**Task to complete:** Rewrite every row below, replacing "Pest Control" with "Pest Management" and leaving everything else unchanged.

**Data section:**
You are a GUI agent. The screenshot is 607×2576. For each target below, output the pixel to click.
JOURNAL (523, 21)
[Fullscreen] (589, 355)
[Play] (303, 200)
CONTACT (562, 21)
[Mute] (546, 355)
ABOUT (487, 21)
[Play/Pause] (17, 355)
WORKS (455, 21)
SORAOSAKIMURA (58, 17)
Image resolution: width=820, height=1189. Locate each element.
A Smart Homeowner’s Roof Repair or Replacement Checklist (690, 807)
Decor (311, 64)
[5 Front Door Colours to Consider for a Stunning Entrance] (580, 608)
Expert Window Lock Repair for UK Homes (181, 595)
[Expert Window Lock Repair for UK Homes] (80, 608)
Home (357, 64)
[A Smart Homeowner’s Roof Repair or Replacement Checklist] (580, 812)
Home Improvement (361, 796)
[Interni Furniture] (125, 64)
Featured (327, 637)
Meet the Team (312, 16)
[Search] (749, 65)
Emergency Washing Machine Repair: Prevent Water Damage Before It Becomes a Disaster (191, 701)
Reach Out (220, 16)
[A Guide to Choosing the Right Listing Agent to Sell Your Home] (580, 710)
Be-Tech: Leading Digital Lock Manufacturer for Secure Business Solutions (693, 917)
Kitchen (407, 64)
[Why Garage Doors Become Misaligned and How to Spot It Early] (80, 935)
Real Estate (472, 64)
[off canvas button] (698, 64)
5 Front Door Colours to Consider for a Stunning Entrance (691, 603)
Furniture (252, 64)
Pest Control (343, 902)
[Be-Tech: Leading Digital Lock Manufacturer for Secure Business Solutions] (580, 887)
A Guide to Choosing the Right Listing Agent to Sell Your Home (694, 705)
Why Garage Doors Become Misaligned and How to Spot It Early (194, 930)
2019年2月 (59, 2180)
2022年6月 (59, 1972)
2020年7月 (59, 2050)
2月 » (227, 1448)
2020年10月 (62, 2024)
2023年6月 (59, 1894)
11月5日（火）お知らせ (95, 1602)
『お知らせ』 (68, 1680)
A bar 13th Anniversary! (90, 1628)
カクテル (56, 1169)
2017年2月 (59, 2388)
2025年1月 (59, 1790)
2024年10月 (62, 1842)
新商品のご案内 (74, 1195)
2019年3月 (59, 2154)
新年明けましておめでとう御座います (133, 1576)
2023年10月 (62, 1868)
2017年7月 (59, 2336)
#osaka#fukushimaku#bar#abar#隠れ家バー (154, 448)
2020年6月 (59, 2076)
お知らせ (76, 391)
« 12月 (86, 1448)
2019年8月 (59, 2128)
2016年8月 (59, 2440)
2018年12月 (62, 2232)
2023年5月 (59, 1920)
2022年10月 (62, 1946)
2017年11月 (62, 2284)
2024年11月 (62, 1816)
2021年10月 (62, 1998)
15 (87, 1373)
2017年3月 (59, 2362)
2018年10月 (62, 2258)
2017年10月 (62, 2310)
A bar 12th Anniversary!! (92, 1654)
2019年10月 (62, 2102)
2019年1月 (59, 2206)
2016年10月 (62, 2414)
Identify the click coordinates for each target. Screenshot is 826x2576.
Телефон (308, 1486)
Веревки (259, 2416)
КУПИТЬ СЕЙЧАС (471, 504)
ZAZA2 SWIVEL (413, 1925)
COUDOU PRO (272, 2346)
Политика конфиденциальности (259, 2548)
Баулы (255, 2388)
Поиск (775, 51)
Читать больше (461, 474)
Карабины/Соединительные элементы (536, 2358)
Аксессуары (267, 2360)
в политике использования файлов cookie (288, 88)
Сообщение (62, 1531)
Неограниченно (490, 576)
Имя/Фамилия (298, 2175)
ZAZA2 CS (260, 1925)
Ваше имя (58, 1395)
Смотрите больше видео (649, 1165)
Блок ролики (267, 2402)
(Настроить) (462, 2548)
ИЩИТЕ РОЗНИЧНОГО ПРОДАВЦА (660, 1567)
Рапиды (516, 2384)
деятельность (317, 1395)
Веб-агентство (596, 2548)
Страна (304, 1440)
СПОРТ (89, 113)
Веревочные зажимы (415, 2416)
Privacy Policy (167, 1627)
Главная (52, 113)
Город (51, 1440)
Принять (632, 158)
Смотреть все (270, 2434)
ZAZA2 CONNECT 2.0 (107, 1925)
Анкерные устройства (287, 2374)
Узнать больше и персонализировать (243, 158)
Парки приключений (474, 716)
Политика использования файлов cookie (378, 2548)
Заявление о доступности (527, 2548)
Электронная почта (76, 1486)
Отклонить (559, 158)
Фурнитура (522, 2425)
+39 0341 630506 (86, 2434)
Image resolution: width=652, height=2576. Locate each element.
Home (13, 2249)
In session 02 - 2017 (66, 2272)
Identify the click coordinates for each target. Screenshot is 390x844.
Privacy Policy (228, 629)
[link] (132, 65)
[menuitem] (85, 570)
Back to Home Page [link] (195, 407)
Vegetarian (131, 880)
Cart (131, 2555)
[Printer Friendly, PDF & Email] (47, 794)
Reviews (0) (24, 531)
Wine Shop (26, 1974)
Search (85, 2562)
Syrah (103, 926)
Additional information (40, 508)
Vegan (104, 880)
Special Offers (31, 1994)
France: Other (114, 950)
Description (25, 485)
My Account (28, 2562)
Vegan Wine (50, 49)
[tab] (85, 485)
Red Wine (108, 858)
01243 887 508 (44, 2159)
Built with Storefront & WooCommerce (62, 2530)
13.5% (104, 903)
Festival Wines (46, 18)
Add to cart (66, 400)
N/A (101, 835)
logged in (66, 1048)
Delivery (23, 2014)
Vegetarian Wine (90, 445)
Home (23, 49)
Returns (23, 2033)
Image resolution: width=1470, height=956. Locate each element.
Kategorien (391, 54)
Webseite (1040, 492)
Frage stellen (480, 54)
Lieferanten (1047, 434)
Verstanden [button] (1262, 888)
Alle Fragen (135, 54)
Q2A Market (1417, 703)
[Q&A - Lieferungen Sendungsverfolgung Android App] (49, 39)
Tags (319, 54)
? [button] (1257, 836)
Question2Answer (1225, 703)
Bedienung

**Reply:**
You are a GUI agent. The screenshot is 607×2576. For each target below, output the pixel to click.
JOURNAL (523, 21)
[Fullscreen] (589, 355)
[Play] (303, 200)
CONTACT (562, 21)
[Mute] (546, 355)
ABOUT (487, 21)
[Play/Pause] (17, 355)
WORKS (455, 21)
SORAOSAKIMURA (58, 17)
Image resolution: width=820, height=1189. Locate each element.
A Smart Homeowner’s Roof Repair or Replacement Checklist (690, 807)
Decor (311, 64)
[5 Front Door Colours to Consider for a Stunning Entrance] (580, 608)
Expert Window Lock Repair for UK Homes (181, 595)
[Expert Window Lock Repair for UK Homes] (80, 608)
Home (357, 64)
[A Smart Homeowner’s Roof Repair or Replacement Checklist] (580, 812)
Home Improvement (361, 796)
[Interni Furniture] (125, 64)
Featured (327, 637)
Meet the Team (312, 16)
[Search] (749, 65)
Emergency Washing Machine Repair: Prevent Water Damage Before It Becomes a Disaster (191, 701)
Reach Out (220, 16)
[A Guide to Choosing the Right Listing Agent to Sell Your Home] (580, 710)
Be-Tech: Leading Digital Lock Manufacturer for Secure Business Solutions (693, 917)
Kitchen (407, 64)
[Why Garage Doors Become Misaligned and How to Spot It Early] (80, 935)
Real Estate (472, 64)
[off canvas button] (698, 64)
5 Front Door Colours to Consider for a Stunning Entrance (691, 603)
Furniture (252, 64)
Pest Management (343, 902)
[Be-Tech: Leading Digital Lock Manufacturer for Secure Business Solutions] (580, 887)
A Guide to Choosing the Right Listing Agent to Sell Your Home (694, 705)
Why Garage Doors Become Misaligned and How to Spot It Early (194, 930)
2019年2月 (59, 2180)
2022年6月 (59, 1972)
2020年7月 (59, 2050)
2月 » (227, 1448)
2020年10月 (62, 2024)
2023年6月 (59, 1894)
11月5日（火）お知らせ (95, 1602)
『お知らせ』 (68, 1680)
A bar 13th Anniversary! (90, 1628)
カクテル (56, 1169)
2017年2月 (59, 2388)
2025年1月 (59, 1790)
2024年10月 (62, 1842)
新商品のご案内 (74, 1195)
2019年3月 (59, 2154)
新年明けましておめでとう御座います (133, 1576)
2023年10月 (62, 1868)
2017年7月 (59, 2336)
#osaka#fukushimaku#bar#abar#隠れ家バー (154, 448)
2020年6月 (59, 2076)
お知らせ (76, 391)
« 12月 (86, 1448)
2019年8月 (59, 2128)
2016年8月 (59, 2440)
2018年12月 (62, 2232)
2023年5月 (59, 1920)
2022年10月 (62, 1946)
2017年11月 (62, 2284)
2024年11月 (62, 1816)
2021年10月 (62, 1998)
15 (87, 1373)
2017年3月 (59, 2362)
2018年10月 (62, 2258)
2017年10月 (62, 2310)
A bar 12th Anniversary!! (92, 1654)
2019年10月 (62, 2102)
2019年1月 (59, 2206)
2016年10月 (62, 2414)
Identify the click coordinates for each target. Screenshot is 826x2576.
Телефон (308, 1486)
Веревки (259, 2416)
КУПИТЬ СЕЙЧАС (471, 504)
ZAZA2 SWIVEL (413, 1925)
COUDOU PRO (272, 2346)
Политика конфиденциальности (259, 2548)
Баулы (255, 2388)
Поиск (775, 51)
Читать больше (461, 474)
Карабины/Соединительные элементы (536, 2358)
Аксессуары (267, 2360)
в политике использования файлов cookie (288, 88)
Сообщение (62, 1531)
Неограниченно (490, 576)
Имя/Фамилия (298, 2175)
ZAZA2 CS (260, 1925)
Ваше имя (58, 1395)
Смотрите больше видео (649, 1165)
Блок ролики (267, 2402)
(Настроить) (462, 2548)
ИЩИТЕ РОЗНИЧНОГО ПРОДАВЦА (660, 1567)
Рапиды (516, 2384)
деятельность (317, 1395)
Веб-агентство (596, 2548)
Страна (304, 1440)
СПОРТ (89, 113)
Веревочные зажимы (415, 2416)
Privacy Policy (167, 1627)
Главная (52, 113)
Город (51, 1440)
Принять (632, 158)
Смотреть все (270, 2434)
ZAZA2 CONNECT 2.0 (107, 1925)
Анкерные устройства (287, 2374)
Узнать больше и персонализировать (243, 158)
Парки приключений (474, 716)
Политика использования файлов cookie (378, 2548)
Заявление о доступности (527, 2548)
Электронная почта (76, 1486)
Отклонить (559, 158)
Фурнитура (522, 2425)
+39 0341 630506 (86, 2434)
Image resolution: width=652, height=2576. Locate each element.
Home (13, 2249)
In session 02 - 2017 (66, 2272)
Identify the click coordinates for each target. Screenshot is 390x844.
Privacy Policy (228, 629)
[link] (132, 65)
[menuitem] (85, 570)
Back to Home Page [link] (195, 407)
Vegetarian (131, 880)
Cart (131, 2555)
[Printer Friendly, PDF & Email] (47, 794)
Reviews (0) (24, 531)
Wine Shop (26, 1974)
Search (85, 2562)
Syrah (103, 926)
Additional information (40, 508)
Vegan (104, 880)
Special Offers (31, 1994)
France: Other (114, 950)
Description (25, 485)
My Account (28, 2562)
Vegan Wine (50, 49)
[tab] (85, 485)
Red Wine (108, 858)
01243 887 508 (44, 2159)
Built with Storefront & WooCommerce (62, 2530)
13.5% (104, 903)
Festival Wines (46, 18)
Add to cart (66, 400)
N/A (101, 835)
logged in (66, 1048)
Delivery (23, 2014)
Vegetarian Wine (90, 445)
Home (23, 49)
Returns (23, 2033)
Image resolution: width=1470, height=956. Locate each element.
Kategorien (391, 54)
Webseite (1040, 492)
Frage stellen (480, 54)
Lieferanten (1047, 434)
Verstanden [button] (1262, 888)
Alle Fragen (135, 54)
Q2A Market (1417, 703)
[Q&A - Lieferungen Sendungsverfolgung Android App] (49, 39)
Tags (319, 54)
? [button] (1257, 836)
Question2Answer (1225, 703)
Bedienung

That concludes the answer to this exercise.